Monday, September 14th, 2009

iphone apps

Apple’s iPhone has raised the bar for mobile brands in many ways, but perhaps Apple’s biggest iPhone brand advance is its ecosystem of developers to keep new mobile apps coming at a furious rate. To compete with the iPhone you now have to have your own app store and a powerful developer ecosystem crafting waves of irresistible apps. That’s a fairly high hurdle. Palm, Nokia, Research in Motion (BlackBerry) and Google (Android) are all chasing Apple in the brand ecosystem race.

Brands are moving from the showcase to the commons

I would argue that what is happening in mobile brands today presages what will happen to brands in general as mobile apps become the currency of culture. Going forward, the true measure of a brand will be how it transitions from the showcase to the commons, as brands use mobile platforms to enrich and extend social networks. As I’ve noted previously, brands will be recast as applications, as unique ways for customers to get things done. Brand creativity, imagination, moral sense and powers of expression will be embedded in the apps, not imprisoned in a package or an ad. The more these apps surge forth from the ecosystem, the more universal the brand.

Your brand ecosystem is a big part of your identity

In the mobile universe, your brand ecosystem now makes up a large part of your identity. Customers know you, experience you, and view you through your ecosystem. It tells the world how alive you are, and where you’re going. You can’t really be a “smartphone” without one.

Palm: a slow launch for the brand ecosystem

Palm still faces major brand ecosystem challenges for its new Palm Pre smartphone. It is paying the price in reduced sales. Eric Savitz at Barron’s reports on market research that says Pre sales will likely fall below estimates, raising questions about Palm’s ability to compete with Apple and RIM (BlackBerry). A key factor is Palm’s slow development of competitive apps for the Pre, and the slow roll-out of  the Palm Pre Application Catalog. These are critical ecosystem issues.

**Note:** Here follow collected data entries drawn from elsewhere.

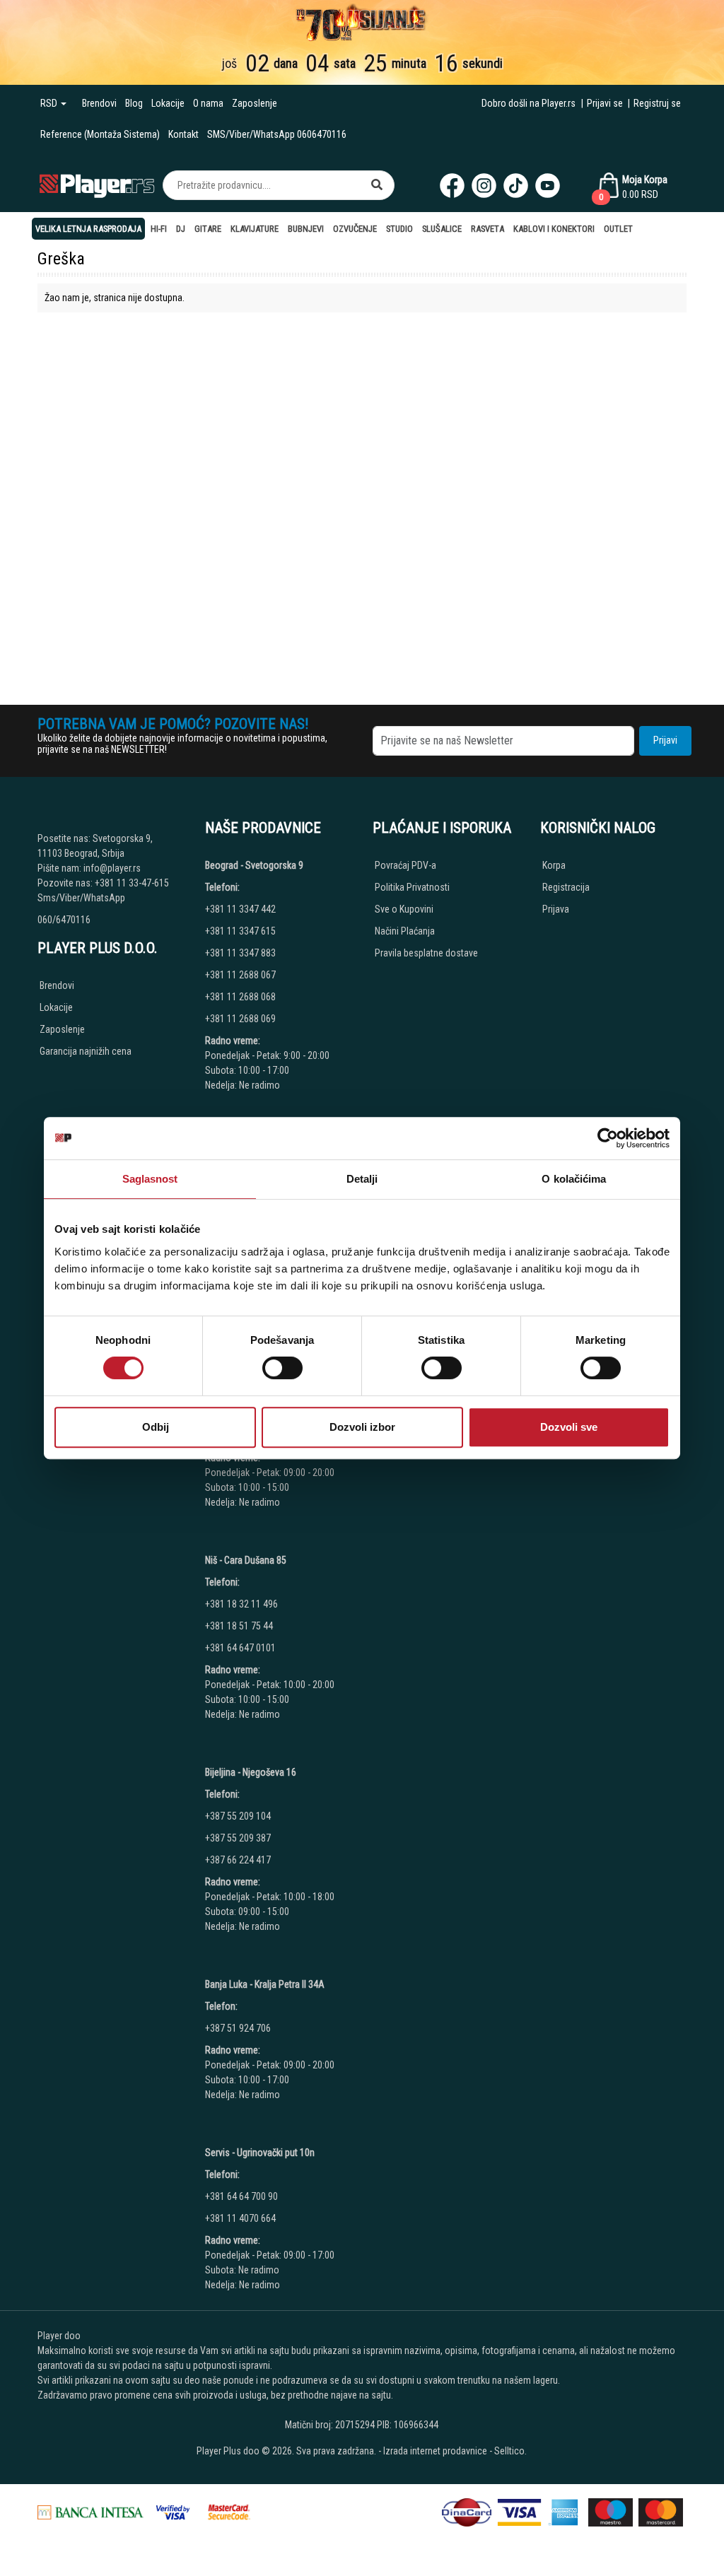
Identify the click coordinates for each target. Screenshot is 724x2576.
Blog (134, 103)
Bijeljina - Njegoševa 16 (250, 1772)
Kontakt (183, 134)
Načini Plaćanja (405, 931)
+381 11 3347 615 (240, 931)
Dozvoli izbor (362, 1427)
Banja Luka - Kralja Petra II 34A (265, 1984)
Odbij (155, 1427)
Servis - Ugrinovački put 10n (260, 2152)
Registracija (566, 887)
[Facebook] (452, 185)
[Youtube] (548, 185)
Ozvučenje (355, 228)
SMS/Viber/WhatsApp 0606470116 (276, 134)
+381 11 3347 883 (240, 953)
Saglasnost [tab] (150, 1179)
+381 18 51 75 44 (239, 1626)
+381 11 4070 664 (240, 2218)
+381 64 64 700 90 (241, 2196)
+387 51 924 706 (238, 2028)
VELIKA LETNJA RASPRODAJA (88, 228)
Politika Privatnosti (412, 887)
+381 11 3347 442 (240, 909)
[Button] (377, 185)
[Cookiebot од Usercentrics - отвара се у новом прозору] (608, 1138)
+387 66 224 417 (238, 1860)
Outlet (618, 228)
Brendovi (99, 103)
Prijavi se (605, 103)
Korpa (554, 865)
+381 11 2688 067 (240, 974)
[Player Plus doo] (97, 185)
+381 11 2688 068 (240, 996)
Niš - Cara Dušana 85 (245, 1560)
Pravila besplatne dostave (426, 953)
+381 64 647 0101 (240, 1647)
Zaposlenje (254, 103)
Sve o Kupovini (404, 909)
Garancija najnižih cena (86, 1051)
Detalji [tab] (362, 1179)
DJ (180, 228)
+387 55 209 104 (238, 1816)
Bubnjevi (306, 228)
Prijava (555, 909)
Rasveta (487, 228)
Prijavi (665, 740)
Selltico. (510, 2451)
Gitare (207, 228)
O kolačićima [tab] (574, 1179)
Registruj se (657, 103)
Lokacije (168, 103)
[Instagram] (484, 185)
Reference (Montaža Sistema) (100, 134)
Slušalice (442, 228)
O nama (208, 103)
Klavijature (254, 228)
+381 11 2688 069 (240, 1018)
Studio (399, 228)
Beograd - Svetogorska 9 (254, 865)
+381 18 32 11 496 (241, 1604)
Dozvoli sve (568, 1427)
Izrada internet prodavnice (435, 2451)
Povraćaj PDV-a (405, 865)
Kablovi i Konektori (554, 228)
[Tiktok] (516, 185)
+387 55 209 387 (238, 1838)
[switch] (282, 1368)
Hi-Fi (159, 228)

The Palm Pre software development kit (SDK) was released to developers a month after the Pre was launched.

Your brand ecosystem keeps your brand fresh

As the flood of iPhone apps demonstrates, your brand ecosystem helps you innovate, too, keeping your brand fresh. There’s something new every day.

For Palm, this is another critical issue, as noted by the Globe and Mail:

“[Lack of apps] is going to be a huge Achilles heal for Palm,” said Carmi Levy senior vice-president, strategic consulting with AR Communications. “What it’s done is compromised the company’s ability to capitalize on the bump that you usually get when you launch a new device. So there’s huge amount of publicity surrounding the launch and then a couple months later things settle down because you’re not getting headlines like you used to get. It’s during that critical phase that application availability drives attention.”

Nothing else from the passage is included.